-- Start Task material --

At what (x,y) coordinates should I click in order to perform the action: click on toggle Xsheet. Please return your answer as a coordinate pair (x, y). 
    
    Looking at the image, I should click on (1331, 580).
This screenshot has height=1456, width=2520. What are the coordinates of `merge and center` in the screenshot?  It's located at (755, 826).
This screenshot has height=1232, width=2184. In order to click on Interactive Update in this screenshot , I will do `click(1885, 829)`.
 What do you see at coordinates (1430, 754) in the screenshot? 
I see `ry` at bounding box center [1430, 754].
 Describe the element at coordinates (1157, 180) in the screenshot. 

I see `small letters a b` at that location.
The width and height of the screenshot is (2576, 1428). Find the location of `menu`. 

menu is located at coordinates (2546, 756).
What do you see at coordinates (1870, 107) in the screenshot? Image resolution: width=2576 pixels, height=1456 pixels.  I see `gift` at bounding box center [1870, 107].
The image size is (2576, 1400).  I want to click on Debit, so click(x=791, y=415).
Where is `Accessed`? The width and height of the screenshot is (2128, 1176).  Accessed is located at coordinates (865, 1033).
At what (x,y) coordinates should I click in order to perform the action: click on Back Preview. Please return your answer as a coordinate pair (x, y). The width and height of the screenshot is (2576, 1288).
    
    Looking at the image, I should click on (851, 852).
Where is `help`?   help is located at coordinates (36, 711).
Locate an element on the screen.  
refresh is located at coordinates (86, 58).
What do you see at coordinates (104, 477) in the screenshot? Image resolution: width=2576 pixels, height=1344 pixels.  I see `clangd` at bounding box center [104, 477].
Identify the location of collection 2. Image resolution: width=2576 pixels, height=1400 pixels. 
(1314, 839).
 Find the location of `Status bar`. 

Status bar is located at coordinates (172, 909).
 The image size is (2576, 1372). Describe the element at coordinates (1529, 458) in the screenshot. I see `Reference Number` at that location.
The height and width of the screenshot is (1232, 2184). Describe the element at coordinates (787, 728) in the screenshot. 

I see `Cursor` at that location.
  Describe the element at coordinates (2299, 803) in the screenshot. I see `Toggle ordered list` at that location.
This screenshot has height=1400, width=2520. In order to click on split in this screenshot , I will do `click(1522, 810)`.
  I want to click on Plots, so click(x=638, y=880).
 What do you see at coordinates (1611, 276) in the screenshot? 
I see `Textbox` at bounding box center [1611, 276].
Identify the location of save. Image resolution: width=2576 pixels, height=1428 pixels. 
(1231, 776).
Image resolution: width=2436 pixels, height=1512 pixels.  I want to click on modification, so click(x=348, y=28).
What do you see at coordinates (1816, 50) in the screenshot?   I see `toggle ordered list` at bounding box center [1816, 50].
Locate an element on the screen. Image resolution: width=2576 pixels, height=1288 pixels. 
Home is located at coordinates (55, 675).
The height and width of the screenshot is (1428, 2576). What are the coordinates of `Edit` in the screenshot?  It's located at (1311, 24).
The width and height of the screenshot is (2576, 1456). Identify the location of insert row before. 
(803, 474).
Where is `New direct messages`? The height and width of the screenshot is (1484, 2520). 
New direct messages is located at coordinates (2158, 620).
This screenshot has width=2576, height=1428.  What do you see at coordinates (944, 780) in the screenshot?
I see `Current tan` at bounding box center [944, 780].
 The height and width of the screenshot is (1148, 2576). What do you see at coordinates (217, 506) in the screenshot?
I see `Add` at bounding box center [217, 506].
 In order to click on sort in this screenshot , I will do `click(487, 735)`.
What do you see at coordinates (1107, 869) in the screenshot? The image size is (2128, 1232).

-- End Task material --

● What is required
Convert every line of the listing above into a numbered list, omitting blank lines.

● The result
1. At what (x,y) coordinates should I click in order to perform the action: click on toggle Xsheet. Please return your answer as a coordinate pair (x, y). 
2.     Looking at the image, I should click on (1331, 580).
3. This screenshot has height=1456, width=2520. What are the coordinates of `merge and center` in the screenshot?  It's located at (755, 826).
4. This screenshot has height=1232, width=2184. In order to click on Interactive Update in this screenshot , I will do `click(1885, 829)`.
5.  What do you see at coordinates (1430, 754) in the screenshot? 
6. I see `ry` at bounding box center [1430, 754].
7.  Describe the element at coordinates (1157, 180) in the screenshot. 
8. I see `small letters a b` at that location.
9. The width and height of the screenshot is (2576, 1428). Find the location of `menu`. 
10. menu is located at coordinates (2546, 756).
11. What do you see at coordinates (1870, 107) in the screenshot? Image resolution: width=2576 pixels, height=1456 pixels.  I see `gift` at bounding box center [1870, 107].
12. The image size is (2576, 1400).  I want to click on Debit, so click(x=791, y=415).
13. Where is `Accessed`? The width and height of the screenshot is (2128, 1176).  Accessed is located at coordinates (865, 1033).
14. At what (x,y) coordinates should I click in order to perform the action: click on Back Preview. Please return your answer as a coordinate pair (x, y). The width and height of the screenshot is (2576, 1288).
15.     Looking at the image, I should click on (851, 852).
16. Where is `help`?   help is located at coordinates (36, 711).
17. Locate an element on the screen.  
18. refresh is located at coordinates (86, 58).
19. What do you see at coordinates (104, 477) in the screenshot? Image resolution: width=2576 pixels, height=1344 pixels.  I see `clangd` at bounding box center [104, 477].
20. Identify the location of collection 2. Image resolution: width=2576 pixels, height=1400 pixels. 
21. (1314, 839).
22.  Find the location of `Status bar`. 
23. Status bar is located at coordinates (172, 909).
24.  The image size is (2576, 1372). Describe the element at coordinates (1529, 458) in the screenshot. I see `Reference Number` at that location.
25. The height and width of the screenshot is (1232, 2184). Describe the element at coordinates (787, 728) in the screenshot. 
26. I see `Cursor` at that location.
27.   Describe the element at coordinates (2299, 803) in the screenshot. I see `Toggle ordered list` at that location.
28. This screenshot has height=1400, width=2520. In order to click on split in this screenshot , I will do `click(1522, 810)`.
29.   I want to click on Plots, so click(x=638, y=880).
30.  What do you see at coordinates (1611, 276) in the screenshot? 
31. I see `Textbox` at bounding box center [1611, 276].
32. Identify the location of save. Image resolution: width=2576 pixels, height=1428 pixels. 
33. (1231, 776).
34. Image resolution: width=2436 pixels, height=1512 pixels.  I want to click on modification, so click(x=348, y=28).
35. What do you see at coordinates (1816, 50) in the screenshot?   I see `toggle ordered list` at bounding box center [1816, 50].
36. Locate an element on the screen. Image resolution: width=2576 pixels, height=1288 pixels. 
37. Home is located at coordinates (55, 675).
38. The height and width of the screenshot is (1428, 2576). What are the coordinates of `Edit` in the screenshot?  It's located at (1311, 24).
39. The width and height of the screenshot is (2576, 1456). Identify the location of insert row before. 
40. (803, 474).
41. Where is `New direct messages`? The height and width of the screenshot is (1484, 2520). 
42. New direct messages is located at coordinates (2158, 620).
43. This screenshot has width=2576, height=1428.  What do you see at coordinates (944, 780) in the screenshot?
44. I see `Current tan` at bounding box center [944, 780].
45.  The height and width of the screenshot is (1148, 2576). What do you see at coordinates (217, 506) in the screenshot?
46. I see `Add` at bounding box center [217, 506].
47.  In order to click on sort in this screenshot , I will do `click(487, 735)`.
48. What do you see at coordinates (1107, 869) in the screenshot? The image size is (2128, 1232).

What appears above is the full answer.